= Shape trademark =

A shape trademark, shape mark, or three-dimensional trademark is a non-conventional trademark where a recognizable and distinctive shape is used to identify a product's source or brand. The shape of an item or product may be trademarked if it can be sufficiently distinguished from other similar products. Shape marks may also function as a form of trade dress, if the shape of a product's container or packaging is used to communicate the product's origin.

To be trademarkable, the shape of an item must be shown to effectively communicate the product's origin and to be definitively linked to the brand in the minds of consumers. It must not be the natural shape of the item itself, or in any way necessary to the item's function. Functional shapes which serve a utilitarian purpose (such as the round shape of a wheel) may not be trademarked, neither may generic shapes. In order to be trademarkable, a shape must be unique and aesthetic in purpose. A shape will usually not be considered functional if its sole purpose is to beautify the product; this is considered aesthetic rather than functional although it serves a specific purpose for manufacturers.
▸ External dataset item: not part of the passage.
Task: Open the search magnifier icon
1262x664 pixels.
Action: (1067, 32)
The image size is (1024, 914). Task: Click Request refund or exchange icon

Empirical legal scholarship has indicated that some of these legal tests may not be being applied as consistently as commentators have imagined when examining the actual shape marks being successfully trademarked in the European Union.

Shape trademarks, being related to the form and sensory experience of a product, are similar to colour trademarks, sound trademarks, and scent trademarks.

==Examples==
Under the South African Trademarks Act of 1993, the shape of an item may not be trademarked, although the shape of its packaging is trademarkable.

In 2003, the European Court of First Instance determined that the shape of Bounty bars was not sufficiently distinctive to be trademarked by Mars Inc..

In October 2025, The J.M. Smucker Company filed a lawsuit alleging that the shape of Trader Joe's line of sealed crustless sandwich infringed on the trademarks for Smucker's "Uncrustables". The company argued that the crimping along the edges of the sandwiches infringed on the trademarked shape of Uncrustables, while Trader Joe's argued that the crimping served a functional purpose.